Jean se laisse entraîner, mais il n’a guère sa tête au jeu. Il laisse les autres courir et oublie de rattraper le ballon quand il passe à sa portée, ce qui lui attire les reproches de ses partenaires en des termes imagés.
* * *
A mesure que l’heure de la composition approche, de plus en plus Jean se sent la conscience mal à l’aise.
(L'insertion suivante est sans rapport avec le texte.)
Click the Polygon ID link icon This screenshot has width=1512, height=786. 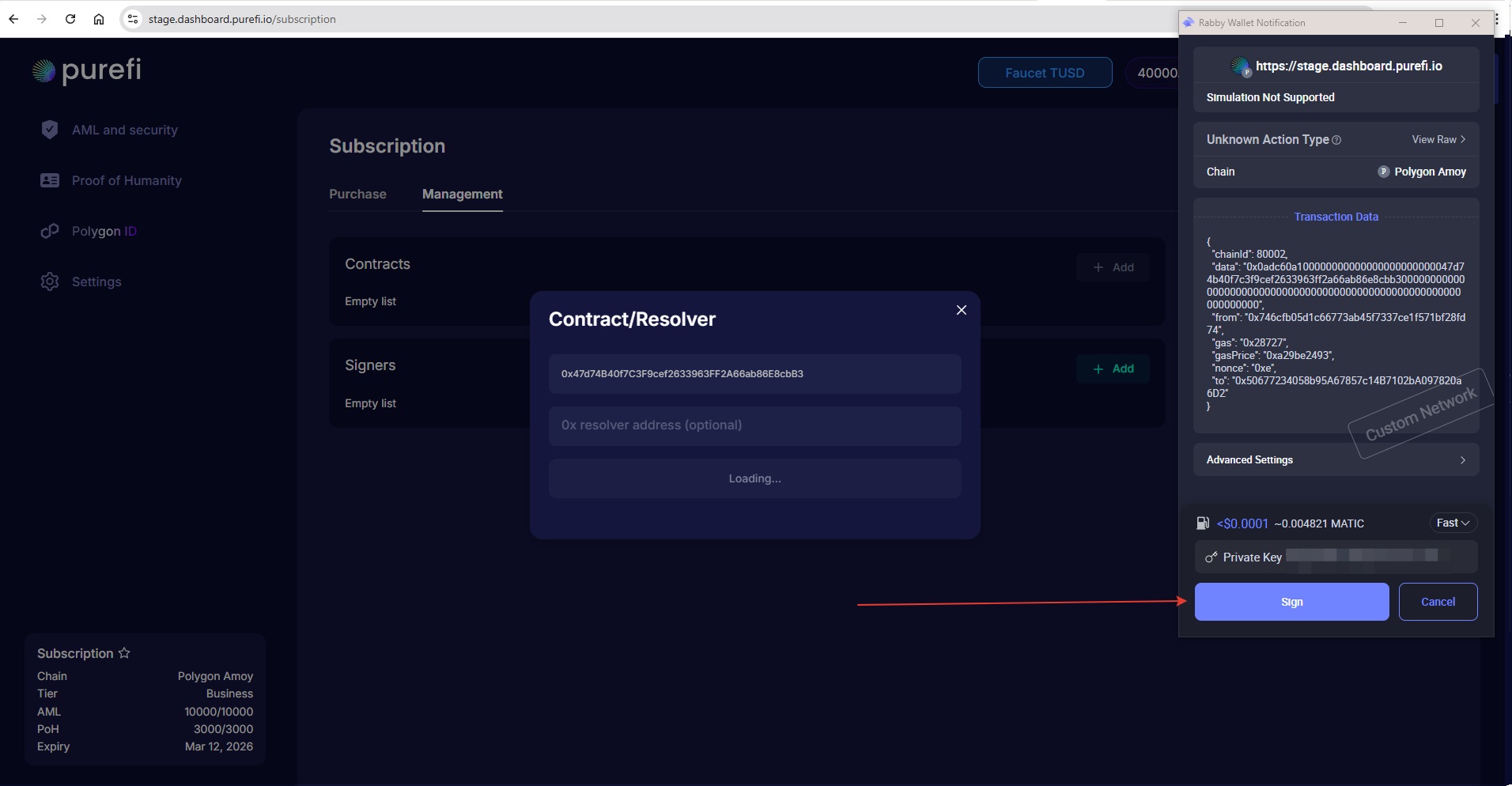[x=49, y=231]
Il voudrait bien à présent n’avoir pas lu le malheureux papier, et surtout n’avoir pas relu Fénelon.
Depuis cet instant, le sujet du fameux devoir de style n’a pas quitté sa pensée et il a dans la mémoire tous les points de sa rédaction. Les phrases se forment d’elles-mêmes et il sait bien qu’il n’aura qu’à laisser courir sa plume pour exécuter un de ses meilleurs devoirs, ce qui lui vaudra sans doute une des premières places. Oui, mais voilà… Aura-t-il droit à ce classement ?
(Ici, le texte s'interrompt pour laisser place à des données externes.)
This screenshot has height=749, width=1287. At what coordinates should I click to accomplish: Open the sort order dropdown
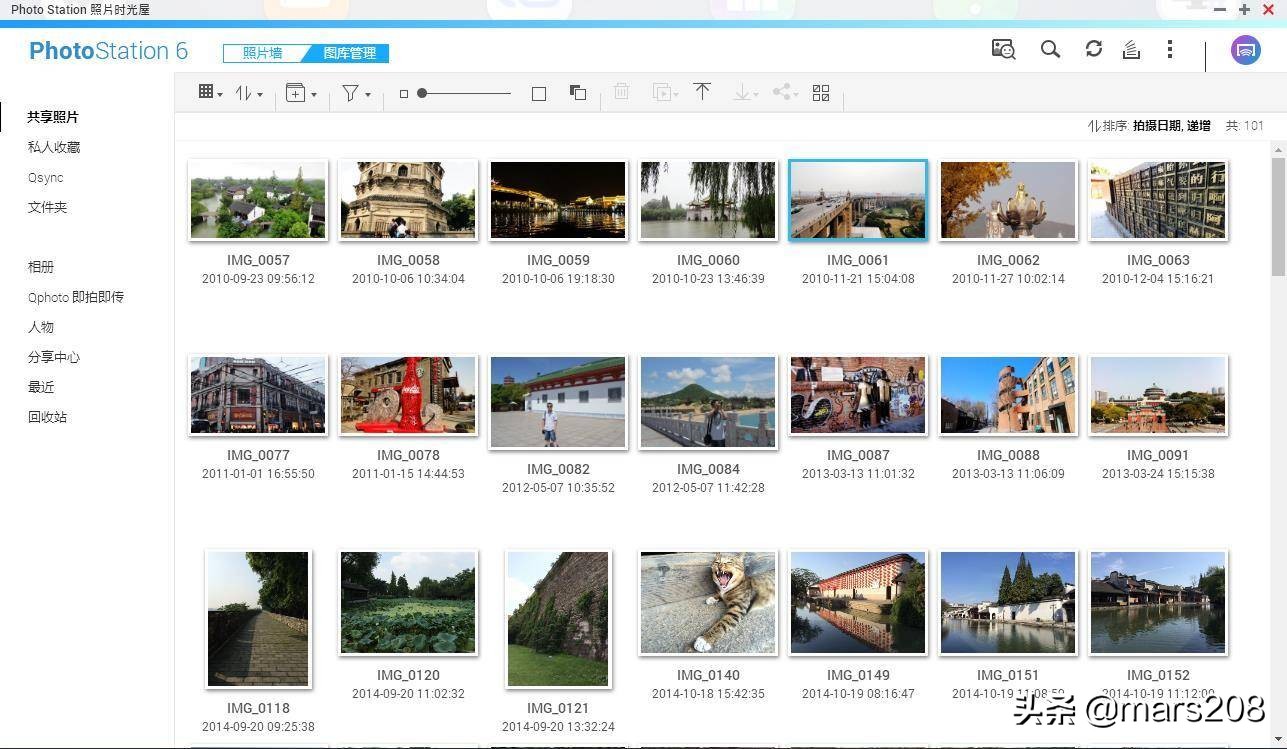[x=249, y=93]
S’il apprenait le sujet en même temps que les autres, il ne ferait, comme à l’accoutumée, qu’un travail très quelconque, trop hâtif et manquant de réflexion, se fiant uniquement à sa mémoire qui n’est pas très fameuse.
Tandis que cette fois-ci, il est bien et tout fraîchement documenté. Oui, mais vis-à-vis de ses camarades n’est-il pas un « tricheur » ? Si ceux-ci connaissaient son action, que lui diraient-ils et en tout cas que penseraient-ils ?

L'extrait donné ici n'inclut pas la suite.